Ada alasan kuat untuk percaya bahwa proyeksi BOJ bahwa inflasi akan turun kembali di bawah target 2 persen tahun depan bisa saja salah, kata Ito, yang oleh beberapa analis dilihat sebagai kandidat potensial untuk menjadi gubernur BOJ ketika masa jabatan Kuroda berakhir pada bulan April.
Tingkat inflasi konsumen tahunan Jepang mencapai 2,8 persen pada bulan November, bahkan tidak termasuk dampak kenaikan harga energi dan pangan. Ito mengatakan hal ini merupakan tanda bahwa angka tersebut akan tetap berada di atas 2 persen pada tahun depan, bahkan jika harga energi dan pangan berhenti naik.
Negosiasi upah tahunan tahun depan juga kemungkinan akan menghasilkan kenaikan upah yang besar, sebagian untuk memberikan kompensasi kepada pekerja atas kenaikan inflasi, sebuah langkah yang akan meningkatkan daya beli rumah tangga dan memicu kenaikan harga yang didorong oleh permintaan yang lebih kuat, katanya.
“Ini akan menjadi kondisi awal yang ideal bagi BOJ untuk mulai memenuhi target inflasi secara lebih berkelanjutan,” kata Ito. “Tahun baru ini mungkin akan menjadi akhir yang membahagiakan bagi kebijakan moneter ultra-longgaran Jepang yang telah berlangsung selama satu dekade,” tambahnya.
Ito dan Kuroda, yang sudah dekat sejak bekerja sama di Kementerian Keuangan Jepang pada tahun 1999-2001, menyerukan agar BOJ menerapkan target inflasi 2 persen untuk mengakhiri deflasi. BOJ melakukan hal ini pada awal tahun 2013, dengan meluncurkan program stimulus besar-besaran ketika Kuroda menjadi gubernur beberapa bulan kemudian.
Namun, program pembelian aset “bazooka” Kuroda gagal mendorong inflasi, sehingga memaksa BOJ untuk mengadopsi YCC dalam upaya jangka panjang untuk memenuhi target harganya.

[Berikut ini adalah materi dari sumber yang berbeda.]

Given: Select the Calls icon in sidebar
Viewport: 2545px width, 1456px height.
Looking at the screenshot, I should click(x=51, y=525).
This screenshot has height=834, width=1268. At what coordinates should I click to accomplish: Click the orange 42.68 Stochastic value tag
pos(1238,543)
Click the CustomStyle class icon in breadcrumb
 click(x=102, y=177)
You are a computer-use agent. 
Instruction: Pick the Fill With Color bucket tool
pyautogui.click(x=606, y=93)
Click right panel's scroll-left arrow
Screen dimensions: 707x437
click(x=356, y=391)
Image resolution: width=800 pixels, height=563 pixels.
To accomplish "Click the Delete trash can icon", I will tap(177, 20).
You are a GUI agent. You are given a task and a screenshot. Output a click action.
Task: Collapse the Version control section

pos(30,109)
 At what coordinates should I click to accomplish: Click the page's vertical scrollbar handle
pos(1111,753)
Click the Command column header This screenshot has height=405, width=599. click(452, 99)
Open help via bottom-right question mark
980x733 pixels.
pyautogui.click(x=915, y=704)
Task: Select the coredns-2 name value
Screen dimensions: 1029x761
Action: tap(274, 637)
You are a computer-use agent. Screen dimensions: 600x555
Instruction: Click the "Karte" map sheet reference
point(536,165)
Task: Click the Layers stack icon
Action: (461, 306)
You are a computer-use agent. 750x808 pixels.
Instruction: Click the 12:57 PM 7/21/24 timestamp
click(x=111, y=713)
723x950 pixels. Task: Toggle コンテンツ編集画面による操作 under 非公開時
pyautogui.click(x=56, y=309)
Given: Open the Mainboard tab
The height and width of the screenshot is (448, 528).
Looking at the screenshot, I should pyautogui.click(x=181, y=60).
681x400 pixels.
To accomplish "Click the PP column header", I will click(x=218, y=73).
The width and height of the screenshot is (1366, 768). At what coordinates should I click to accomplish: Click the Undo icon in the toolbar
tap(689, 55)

Meskipun kenaikan harga komoditas telah mendorong inflasi di atas 2 persen dalam beberapa bulan terakhir, Kuroda mengesampingkan kemungkinan kenaikan suku bunga jangka pendek, dengan alasan bahwa upah perlu dinaikkan lebih banyak agar Jepang dapat mencapai inflasi 2 persen secara berkelanjutan.